Phœnicia, though the home of alphabetical writing, has left us no more than two or three inscriptions, and Carthage has not left us a great number. Not that there was any lack of inscriptions in Phœnicia in ancient days. We have heard already of ancient inscriptions at Rhodes, Thebes, and Gades. Job wishes that "his words might be graven on rocks for ever with an iron chisel and lead."[516] The inscriptions of Phœnicia have perished because they were engraved like those inscriptions of Gades, on plates of brass. Beside the inscription on the coffin of Esmunazar, king of Sidon, already mentioned, of a date about 400 B.C., only two or three smaller inscriptions have been preserved, which do not go beyond the second century B.C. In this inscription Esmunazar speaks in person; he calls himself the son of Tabnit, king of the Sidonians, son of Esmunazar, king of the Sidonians. With his mother, Amastarte, the priestess of Astarte, he had erected temples to Baal, Astarte, and Esmun. He beseeches the favour of the gods for himself and his land; he prays that Dor and Japho may always remain under Sidon; he declares that he wishes to rest in the grave which he has built and in this coffin. No one is to open the tomb or plunder it, or remove or damage this stone coffin. If any man attempts it the gods will destroy him with his seed; he is not to be buried, and after death will find no rest among the shades.[517]

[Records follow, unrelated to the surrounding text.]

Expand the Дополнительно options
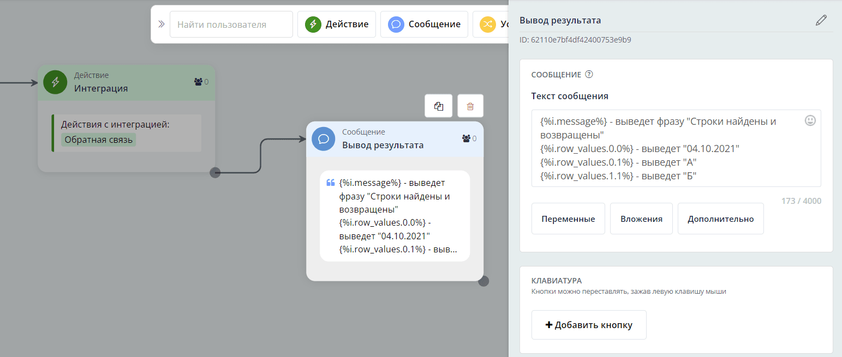click(x=720, y=219)
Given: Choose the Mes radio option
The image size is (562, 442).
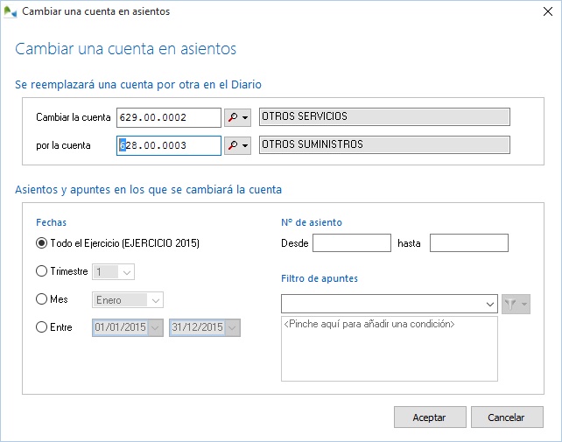Looking at the screenshot, I should click(42, 299).
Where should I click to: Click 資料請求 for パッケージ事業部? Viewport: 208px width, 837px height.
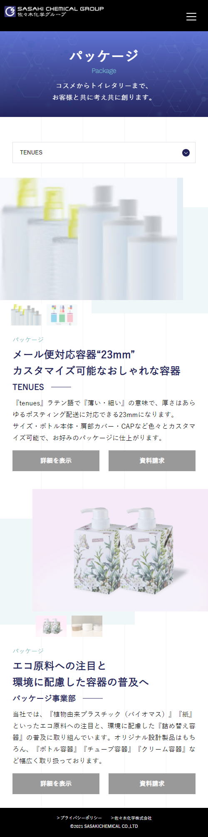tap(152, 784)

There is scarcely any side of civilisation, any forms of technical art, the invention of which was not ascribed by the Greeks to the Phenicians. They were nearly all made known to the Greeks through the Phenicians; more especially the building of walls and fortresses, mining, the alphabet, astronomy, numbers, mathematics, navigation, together with a great variety of applications of technical skill. If the discovery of alphabetic writing belongs to the Phenicians, the Babylonians were the instructors of the Phenicians in astronomy as well as in fixing measures and weights (I. 305). Yet this is no reason for contesting the statement of Strabo that the Sidonians were "eager inquirers into the knowledge of the stars and of numbers, to which they were led by navigation by night and the art of calculation."[518] In the same way the technical discoveries ascribed by the Greeks to the Phenicians were not all made in their cities; they carried on with vigour and skill what grew up independently among them as well as what they learnt from others. The making of glass was undoubtedly older in Egypt than in Phœnicia (I. 224). Egypt also practised work in metals before Phœnicia. Snefru and Chufu made themselves masters of the copper mines of the peninsula of Sinai before the year 3000 B.C. (I. 95), while the Phenicians can hardly have occupied the copper island off their coast (Cyprus) before the middle of the thirteenth century B.C. Artistic weaving and embroidery were certainly practised at a more ancient date in Babylonia than in the cities of the Phenicians. But all these branches of industry were carried on with success by the Phenicians. Sidon furnished excellent works in glass, which were accounted the best even down to a late period of antiquity. The dunes on the coast between Acco and Tyre, where is the mouth of the glass-river (Sihor Libnath),[519] provided the Phenician manufacturers with the earth necessary for the manufacture of glass. It was maintained that the most beautiful glass was cast in Sarepta (Zarpath, i. e. melting), a city on the coast between Sidon and Tyre.[520]